Maybe Chen was as irrationally jealous of him as he had been of Geoff.

Fong stared at the man. “How’s my daughter, Xiao Ming?”

Chen blushed, “Getting used to having me around. She knows I’m not you. It’s clear she misses you. But I try to give her what little I can. I am not much of replacement for you, sir.”

Chen’s answer was so devoid of guile that Fong relaxed. Chen was exactly what he seemed to be – an honest, absolutely good man. And loyal. Xiao Ming was lucky to have such a man in her life.

All that was true, but what Fong failed to consider was: loyal to whom?

Fong handed Chen the CD-ROM. Chen then wrapped the CD-ROM with the hard drive in newsprint he took off Fong’s desk, turned on his heel and headed toward the door.

“How’re you going to destroy those things?”

“I’m not. There’s no sure way to do that. I’m going to lose them.”

“What?”

“I’m going to take a stroll across the new bridge to the Pudong and they’re going to happen to fall into the muddy waters of the Huangpo River. The silt is so thick there that even if they sent divers down there’s no chance they’d ever find them.”

He smiled. Fong smiled back.

“That’s all right, sir?”

“It’s fine . . . and thanks.”

As the door closed behind Captain Chen, Fong wondered at the new alliances that were now central to his life. Fu Tsong used to quote Shakespeare about just this sort of thing. Something about circumstance making strange bed-fellows. Then Fong stopped. Another of Fu Tsong’s favourite quotations from English writing had popped unbidden into his consciousness: “What a tangled web we weave when first we practise to deceive.”

Fong eyed the first number on the list he had taken from the CD-ROM. He knew there was no point trying to find an address from the phone number because Shanghanese used cell phones almost exclusively and almost everyone prepaid for time used so there was no billing required. In theory, cell phone buyers had to give an address when they got a phone number, but everyone lied. Even Fong, on a reflex, had lied when he got his first cell phone. In fact, there was no incentive to tell the truth since there was not even a remote chance of being caught for such a violation of the law. Shanghanese purchase thousands of cell phones a week. In fact, without cellular technology there was no way that the economic miracle that had taken place in Shanghai could have happened. It would have been an insurmountable expense to have wired all of Shanghai.

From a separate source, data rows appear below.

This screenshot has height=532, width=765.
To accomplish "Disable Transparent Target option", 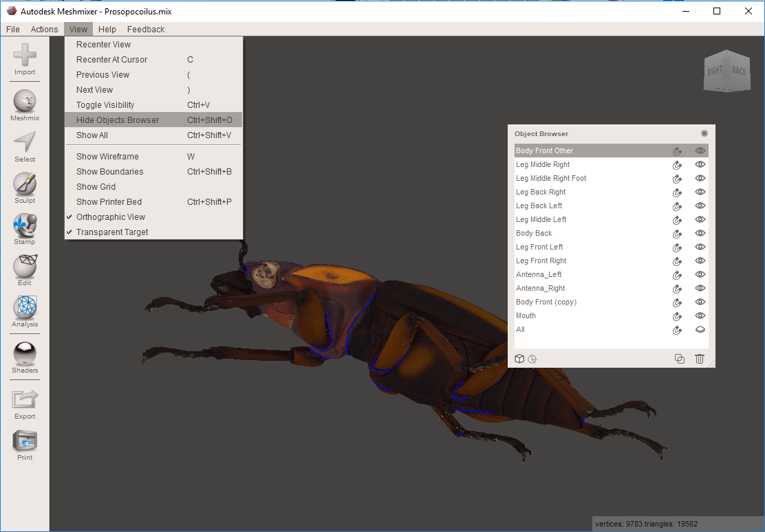I will [x=112, y=232].
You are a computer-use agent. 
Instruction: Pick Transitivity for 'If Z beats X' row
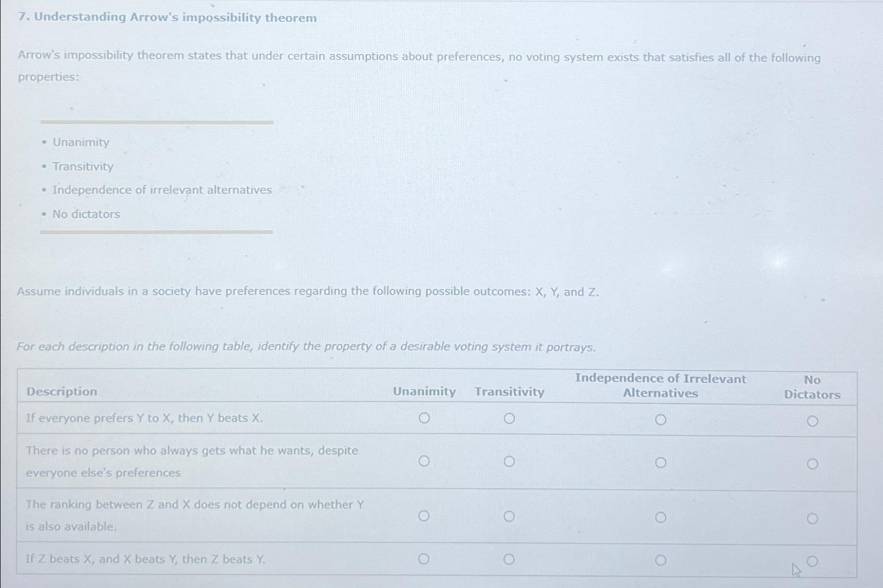point(509,559)
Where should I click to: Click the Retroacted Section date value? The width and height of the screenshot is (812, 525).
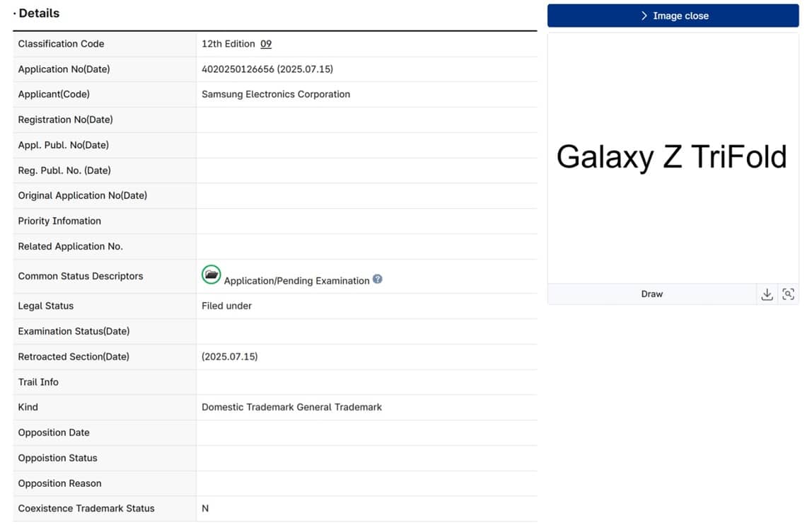click(x=229, y=357)
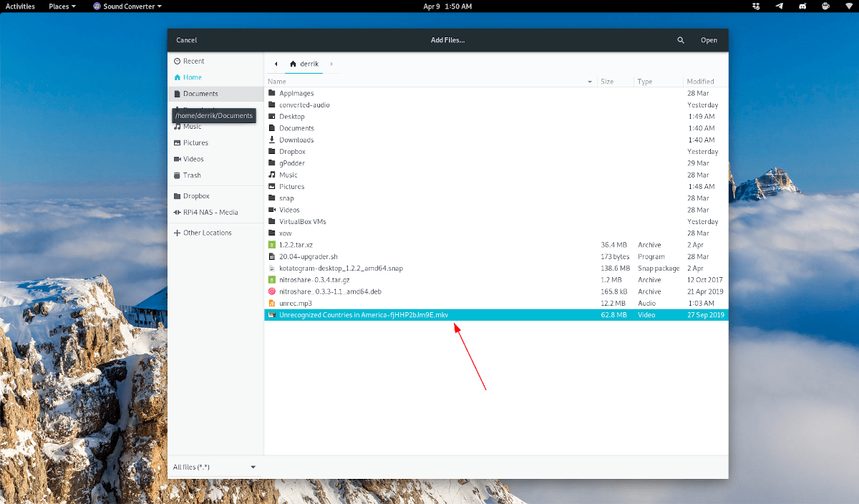Open the Places menu
The height and width of the screenshot is (504, 859).
(x=62, y=6)
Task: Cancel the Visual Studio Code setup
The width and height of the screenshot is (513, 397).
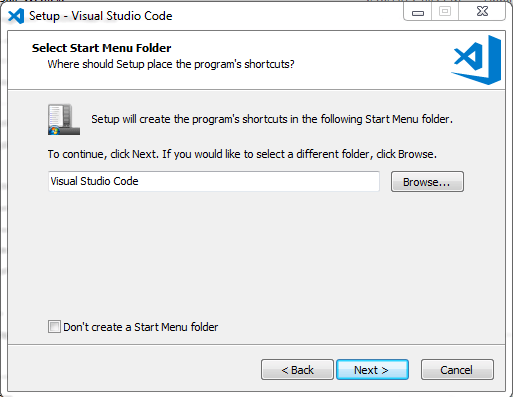Action: click(x=457, y=370)
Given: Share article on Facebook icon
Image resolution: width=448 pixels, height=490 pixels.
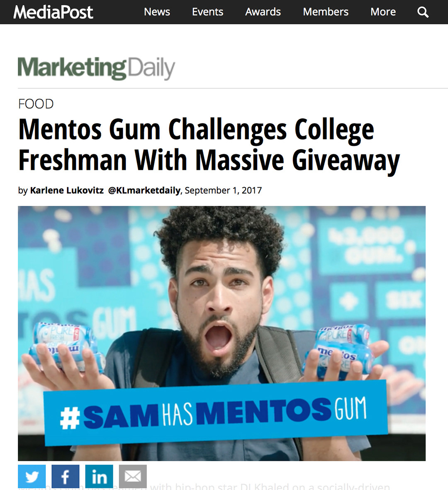Looking at the screenshot, I should [65, 476].
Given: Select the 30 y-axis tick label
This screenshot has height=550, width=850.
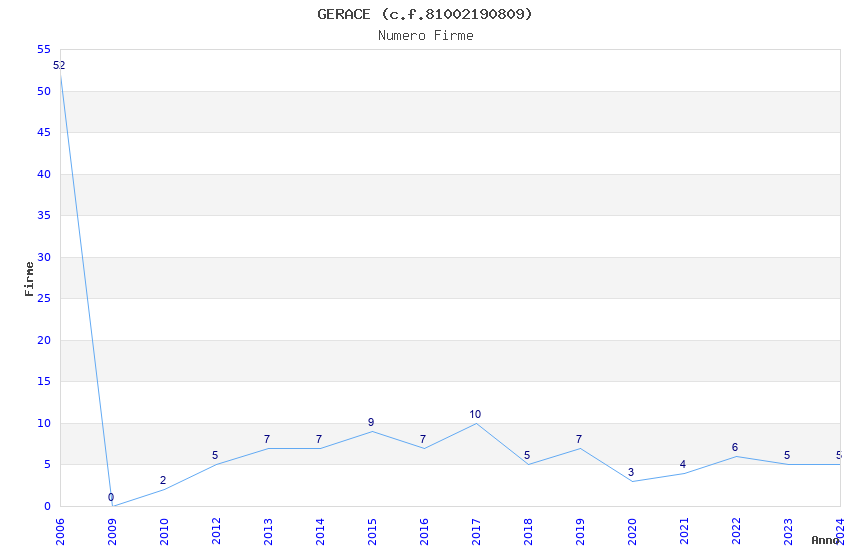Looking at the screenshot, I should coord(43,257).
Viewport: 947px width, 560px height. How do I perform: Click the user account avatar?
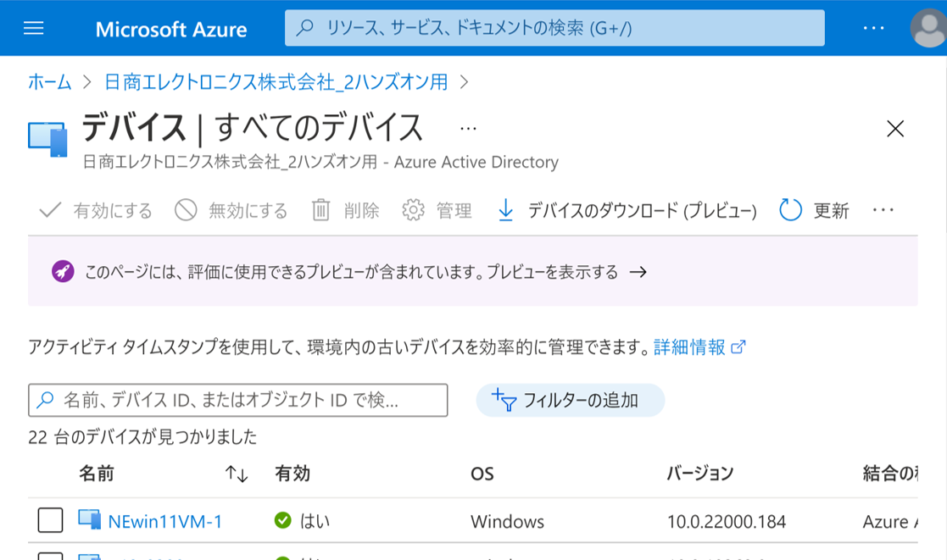coord(928,29)
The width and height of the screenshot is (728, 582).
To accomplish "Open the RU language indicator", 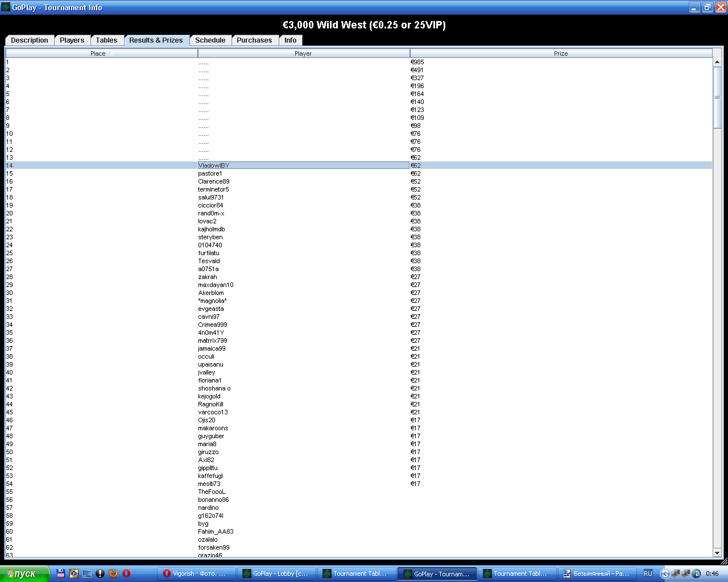I will (648, 573).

Fong punched in the number. The cell phone was answered on the third ring, “Dui.”

The accent was Shanghanese, the background noise that of a large kitchen.

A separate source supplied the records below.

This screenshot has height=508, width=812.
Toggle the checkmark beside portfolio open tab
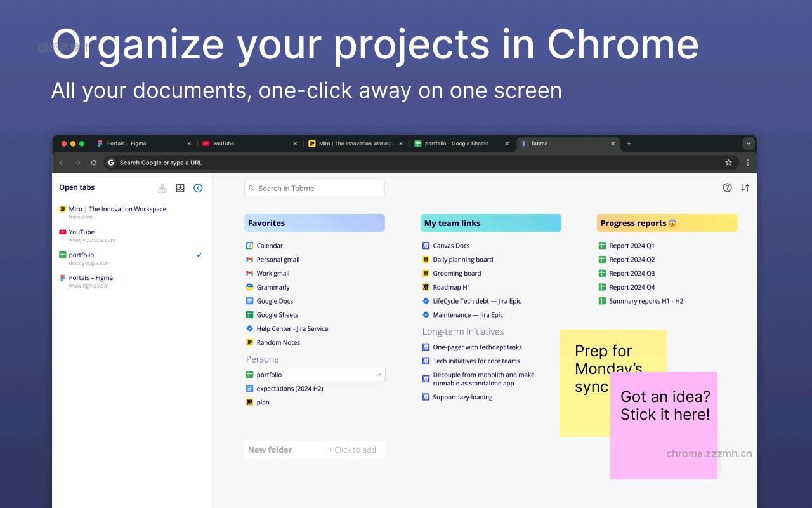(199, 255)
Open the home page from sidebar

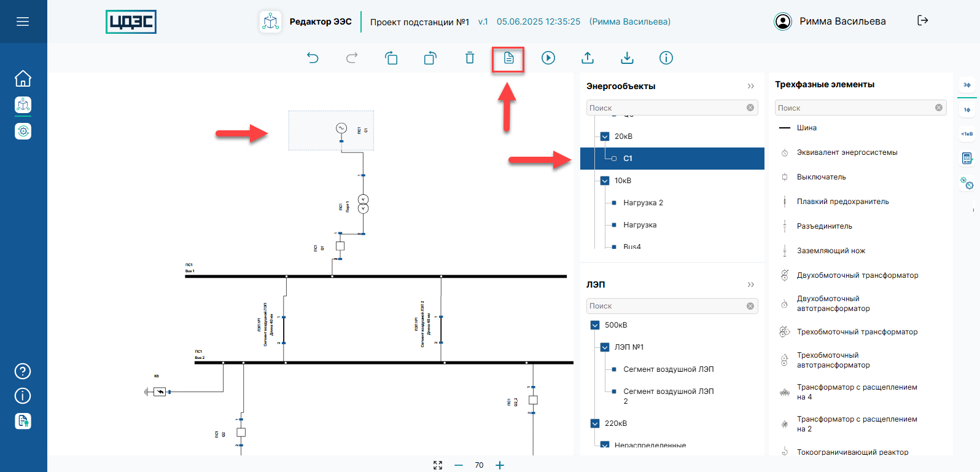pos(23,79)
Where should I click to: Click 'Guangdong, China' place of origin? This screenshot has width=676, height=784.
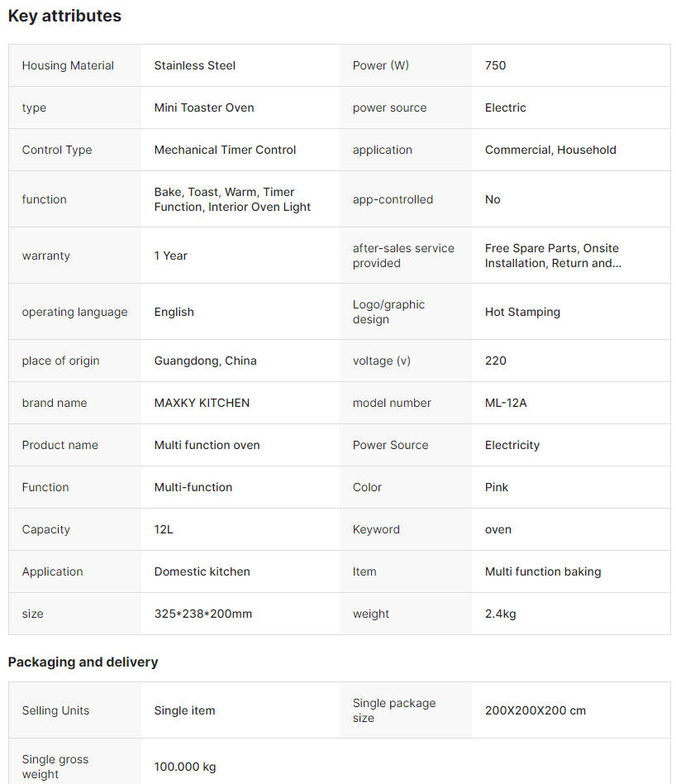coord(205,361)
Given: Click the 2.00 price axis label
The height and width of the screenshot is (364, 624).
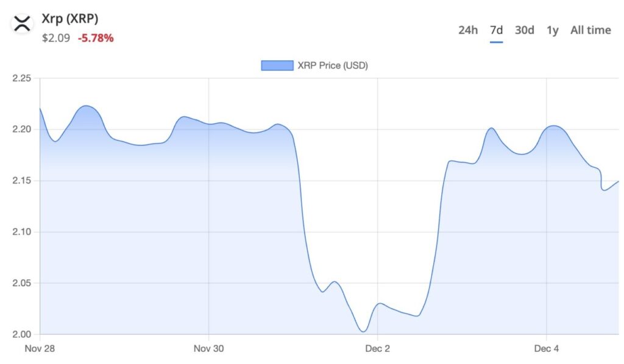Looking at the screenshot, I should 21,334.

Fong spoke using the first word in the coded sequence. There was a brief silence on the other end. Then a coded word was buried in the man’s response. Fong looked at his notes to find the word’s meaning. The word was soup – tang - and it meant be careful, I’m being watched.

The man on the other end of Fong’s call was not the only man being watched at that time. Captain Chen’s stroll along the bridge to the Pudong was observed as was his entrance to central stores and his exit with a small plastic-covered package – by another set of wary, feral eyes. These eyes belonged to Shrug and Knock, who quickly reported to Li Chou.

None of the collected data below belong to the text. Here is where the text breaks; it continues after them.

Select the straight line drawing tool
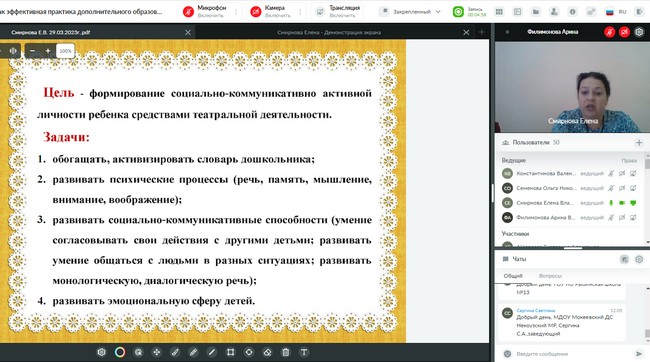650x362 pixels. (212, 352)
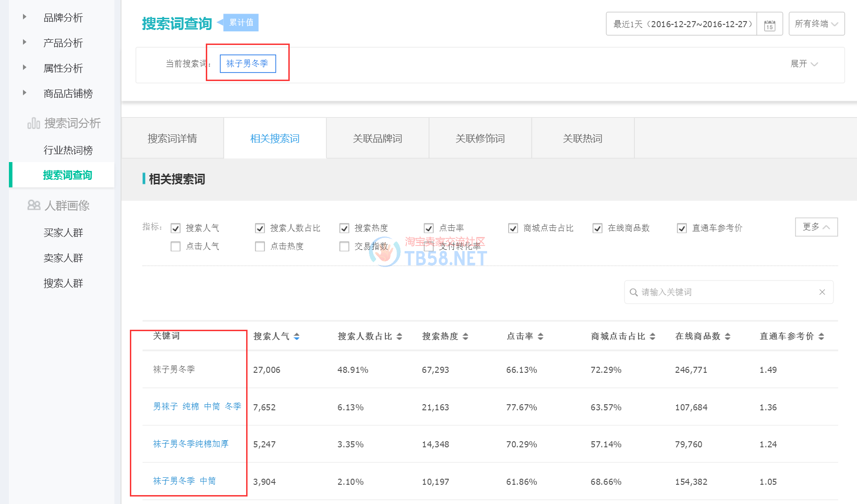Sort by 搜索热度 column arrows

pos(465,336)
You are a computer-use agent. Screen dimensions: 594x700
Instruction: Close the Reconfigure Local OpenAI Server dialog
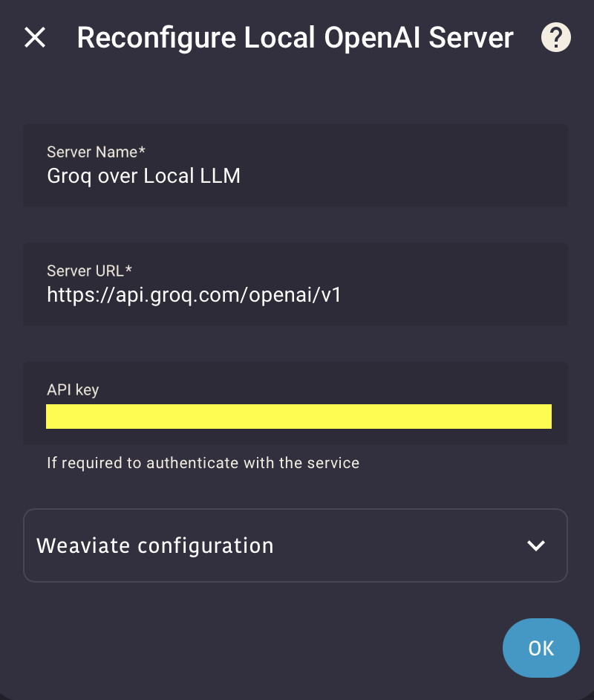35,37
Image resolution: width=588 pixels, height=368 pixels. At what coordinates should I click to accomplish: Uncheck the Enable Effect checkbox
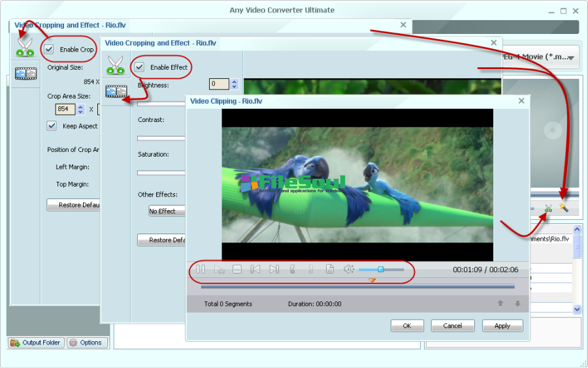point(139,67)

As Chen returned to Fong’s office with the bug for the cell phone that had the wireless Internet access for Xi Luan Tu, the desk phone in Fong’s office rang. “It’s for you, Captain Chen,” Fong said holding out the receiver.

Chen hesitantly took the phone, listened for a moment then said, “Thanks. I owe you one or maybe two.” He handed the phone back to Fong.

“Captain Chen?”

“It’s good to have friends in low places, sir. They help situations become opportunities not problems.”

Fong laughed. It was the first joke that Chen made that Fong understood. Chen blushed. “Is your friend more powerful than our friend’s friend, Captain Chen?”

“Much, because he’s lower.”

“And you’re sure that you were followed?”

“Oh, yes, quite sure. They didn’t pay any attention to what I dropped off the bridge to the Pudong but I made sure they saw me pick up these. ” Chen smiled and unwrapped the two electronic bugs. One was attached to the other. Then he held out his hand for the cell phone with Internet access.